Donc, nous sommes véritablement dans un processus qui est pris en main et dont les moyens nouveaux mis à disposition du Fonds par le président de la République visent à apporter de la satisfaction à l’endroit de ces producteurs de cacao et de café. S’agissant donc des programmes de formation et d’information, ce sont des programmes qui sont régulièrement mis en œuvre et entretenus. C’est la raison pour laquelle nous pensons que des échanges comme celui-ci visent à montrer tout le potentiel qui existe et qui devrait permettre que tous les cacaoculteurs et les caféiculteurs puissent accéder aux intrants, et que les consommateurs se préparent à consommer des produits fabriqués à partir des récoltes faites au Cameroun, et par des unités installées au Cameroun, afin de laisser à l’intérieur de la valeur.

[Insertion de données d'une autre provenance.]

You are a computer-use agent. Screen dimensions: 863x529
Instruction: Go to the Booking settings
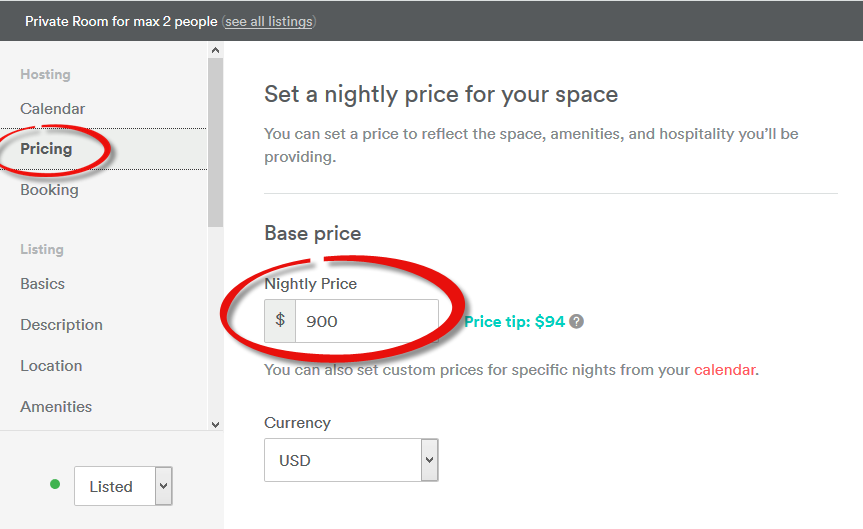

Cette promotion, cette diffusion sont une permanence de l’ensemble des organes des filières dont le Fodecc n’est qu’une des composantes. C’est collectivement que nous allons œuvrer pour que s’intensifie cette dynamique-là, sous l’orientation de nos tutelles respectives que sont le ministère du Commerce et le ministère chargé de l’Agriculture.
Quel bilan pouvez-vous faire à ce jour des missions jusque-là dévolues au FODECC ?

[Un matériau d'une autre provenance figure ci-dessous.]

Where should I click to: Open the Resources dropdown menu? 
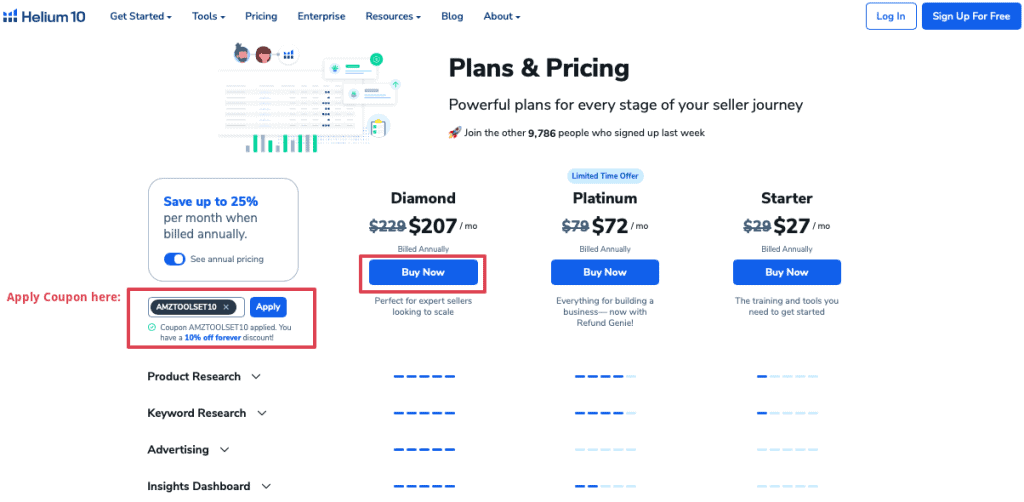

Si je ne m’en tiens qu’au rendu que nous avons des producteurs depuis que nous avons mis en place le guichet producteur, je puis vous dire sans hésiter que les conducteurs semblent plutôt satisfaits. Leurs attentes sont en tout cas prises en considération. Les intermédiaires qu’il y avait et qui étaient extrêmement dispendieux ont été supprimés au profit d’interventions directes. Les appuis du gouvernement leur arrivent dans des délais qu’ils définissent eux-mêmes en tant que producteurs.
Donc, nous sommes devant une approche qui apporte de la satisfaction et qui semble effectivement épouser les attentes des producteurs. Si l’on s’en tient donc à cela, je pourrais affirmer qu’il y a une certaine satisfaction. Mais la satisfaction, une fois qu’on l’a dite n’est pas une fin permanente ; mais c’est quelque chose qu’il faut entretenir régulièrement. Pour le faire, nous devons maintenir une espèce de veille, parce que les moyens que nous avons comparés aux besoins du secteur ne suffisent pas. Nous avons une base de données au jour d’aujourd’hui enregistrée au niveau du Fodecc d’à peu près 360 000 producteurs enregistrés.

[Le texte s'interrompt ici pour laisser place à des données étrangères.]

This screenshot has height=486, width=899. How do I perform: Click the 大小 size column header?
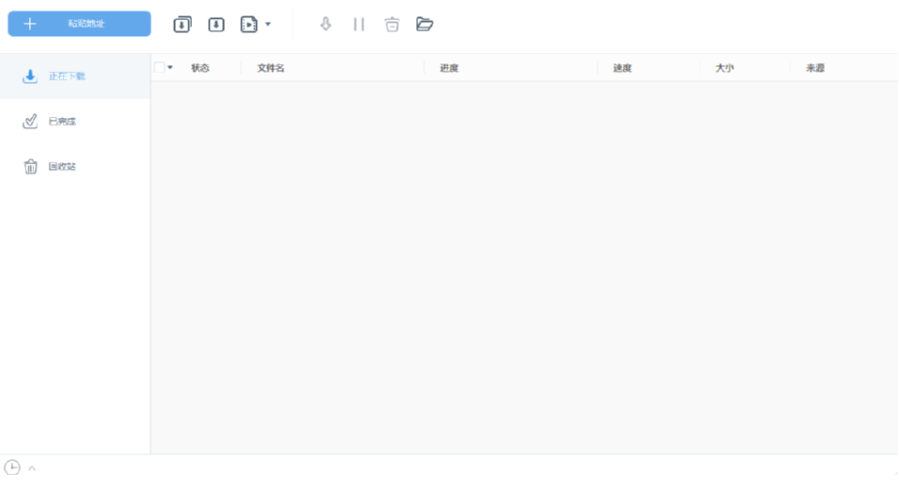[x=725, y=68]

On estime le total des producteurs entre 600 000 et un million. Sur les 360 000 enregistrés et au regard des moyens disponibles, nous ne pouvons satisfaire que 30 000 producteurs en moyenne chaque année. Il reste donc un effort substantiel à faire pour pouvoir atteindre la totalité et pour permettre qu’avec le peu de moyens qui est disponible, soient satisfait le maximum de producteurs. Le dispositif mis en place est un dispositif graduel qui permet de bénéficier des appuis continus pendant trois ans de manière dégressive, et d’avoir une période de rémission d’un an, de permettre que d’autres y accèdent et de revenir après pour pouvoir continuer d’en bénéficier.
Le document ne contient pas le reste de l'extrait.